[Pixel coordinate grounding data]
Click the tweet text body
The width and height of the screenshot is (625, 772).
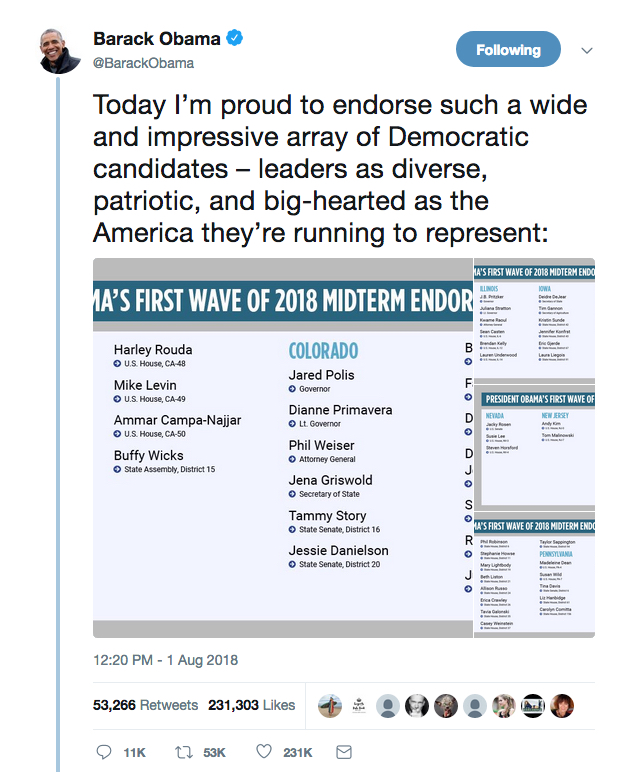tap(340, 169)
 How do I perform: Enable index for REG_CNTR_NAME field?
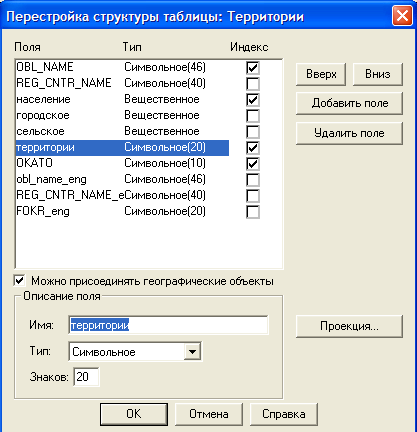pyautogui.click(x=253, y=84)
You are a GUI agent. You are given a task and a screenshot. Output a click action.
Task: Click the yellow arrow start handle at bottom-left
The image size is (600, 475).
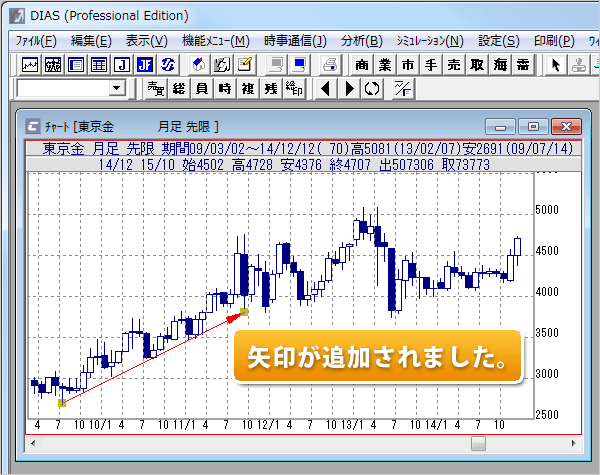click(x=62, y=403)
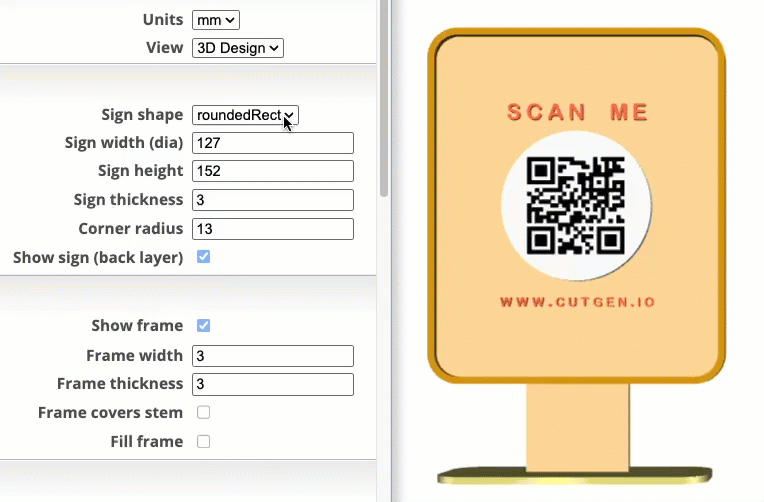This screenshot has height=502, width=764.
Task: Enable the Frame covers stem checkbox
Action: [204, 412]
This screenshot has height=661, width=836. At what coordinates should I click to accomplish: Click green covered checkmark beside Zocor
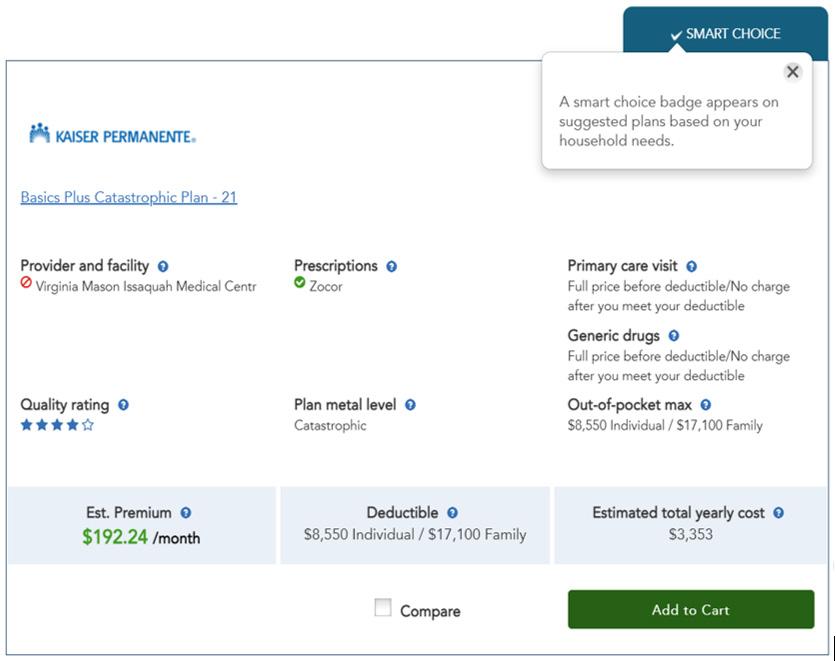(300, 284)
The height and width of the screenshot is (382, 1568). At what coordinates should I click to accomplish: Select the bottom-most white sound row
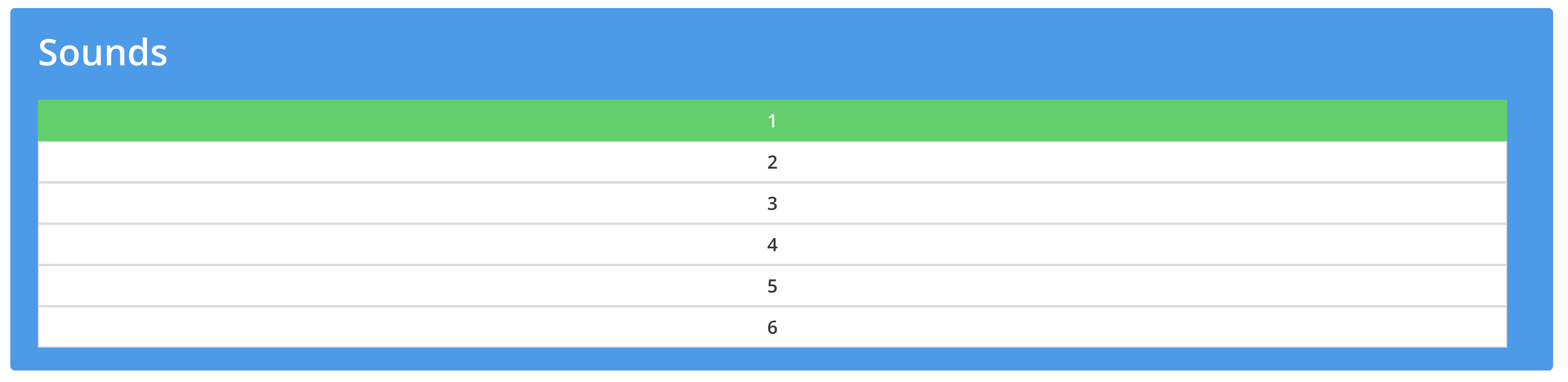tap(772, 328)
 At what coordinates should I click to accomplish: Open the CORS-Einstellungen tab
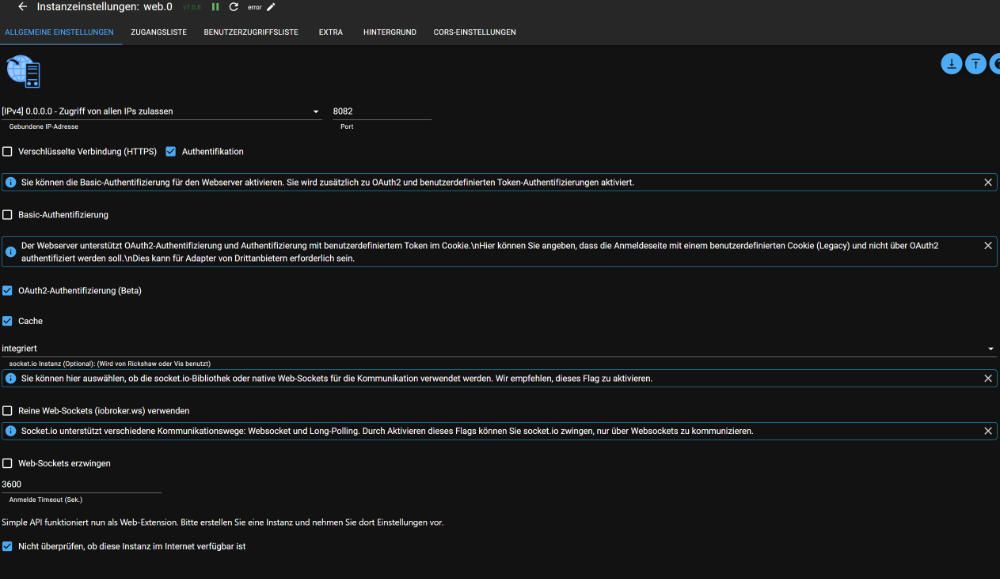[x=474, y=32]
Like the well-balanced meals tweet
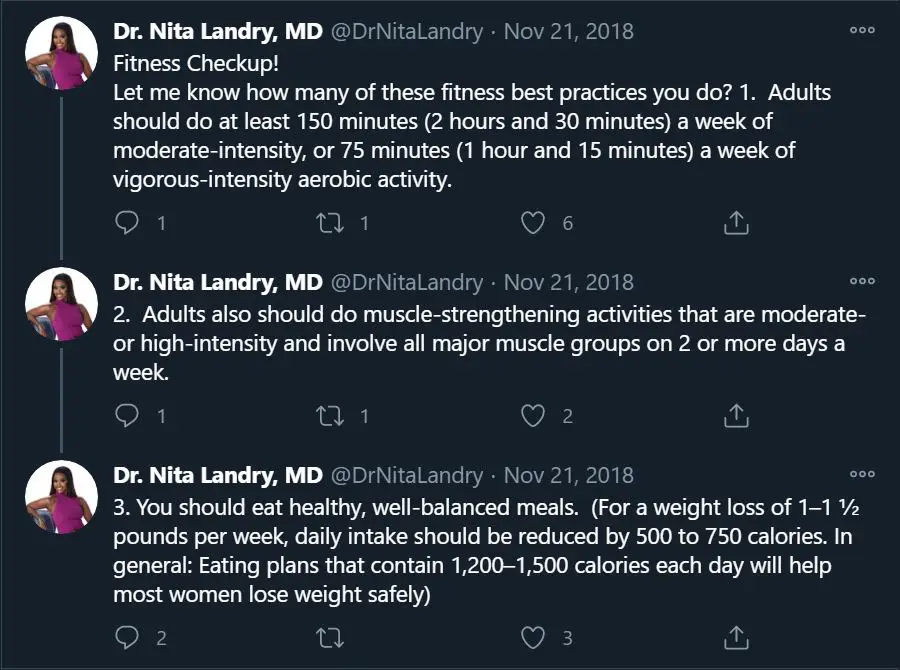This screenshot has height=670, width=900. tap(533, 637)
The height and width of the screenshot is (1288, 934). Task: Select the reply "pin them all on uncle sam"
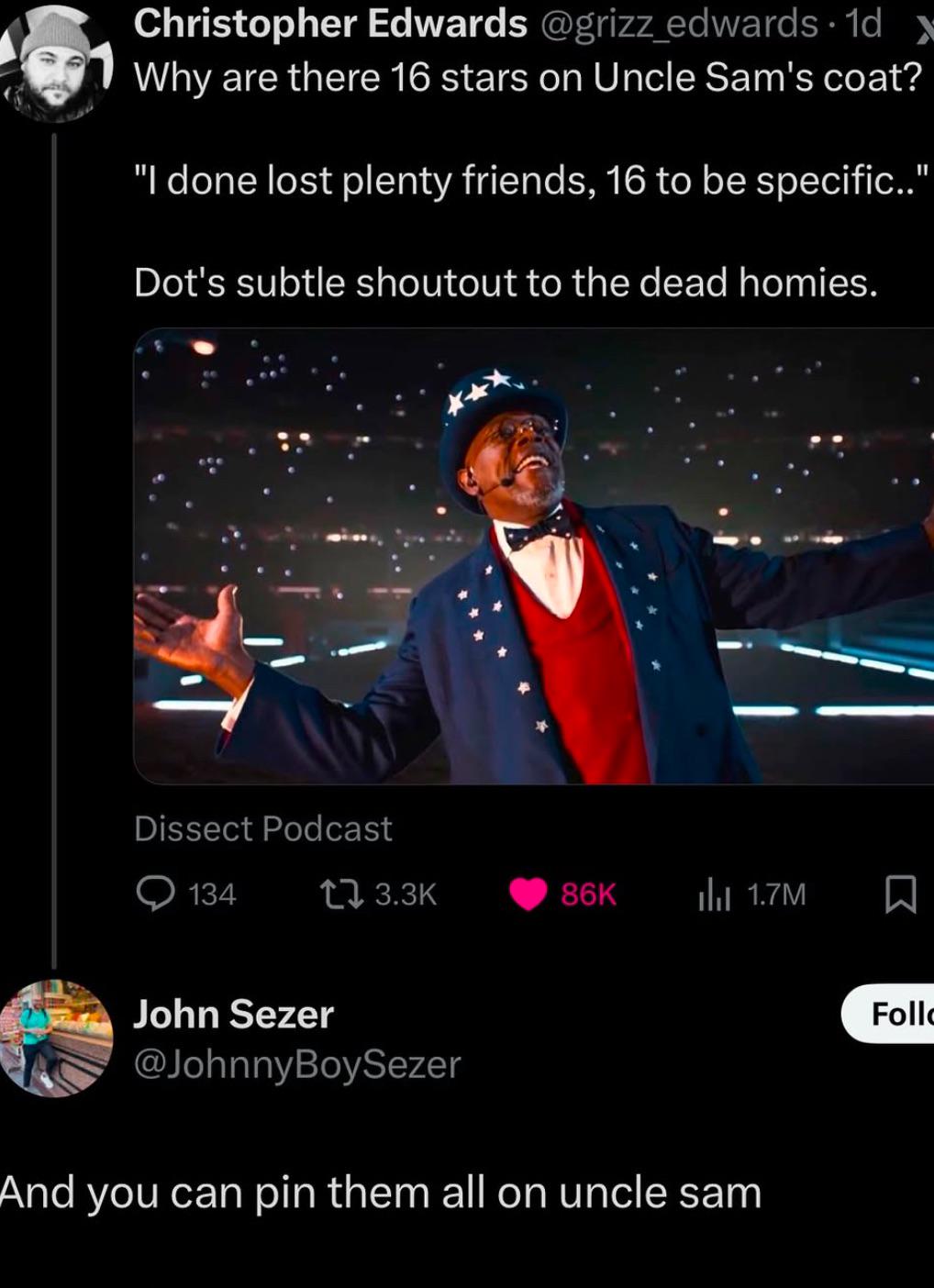point(380,1193)
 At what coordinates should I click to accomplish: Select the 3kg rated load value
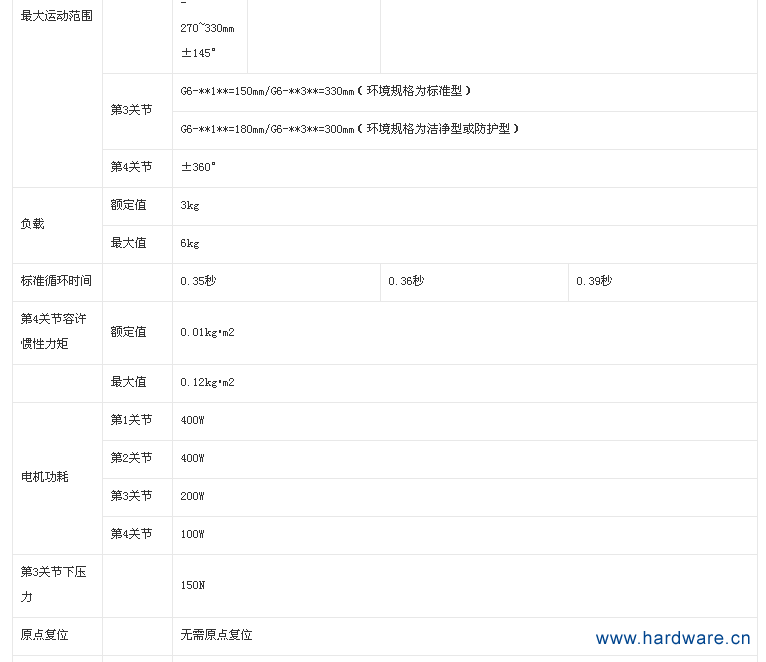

__TASK REQUIREMENTS__:
Verbatim copy, pictures excluded: output the lines from the first line of the records above through the line containing "You are a GUI".

__OUTPUT BELOW__:
Click the tweet text body
The width and height of the screenshot is (625, 772).
tap(340, 169)
 How do I perform: Enable index for REG_CNTR_NAME field?
pyautogui.click(x=253, y=84)
You are a GUI agent. You are given a task and a screenshot. Output a click action.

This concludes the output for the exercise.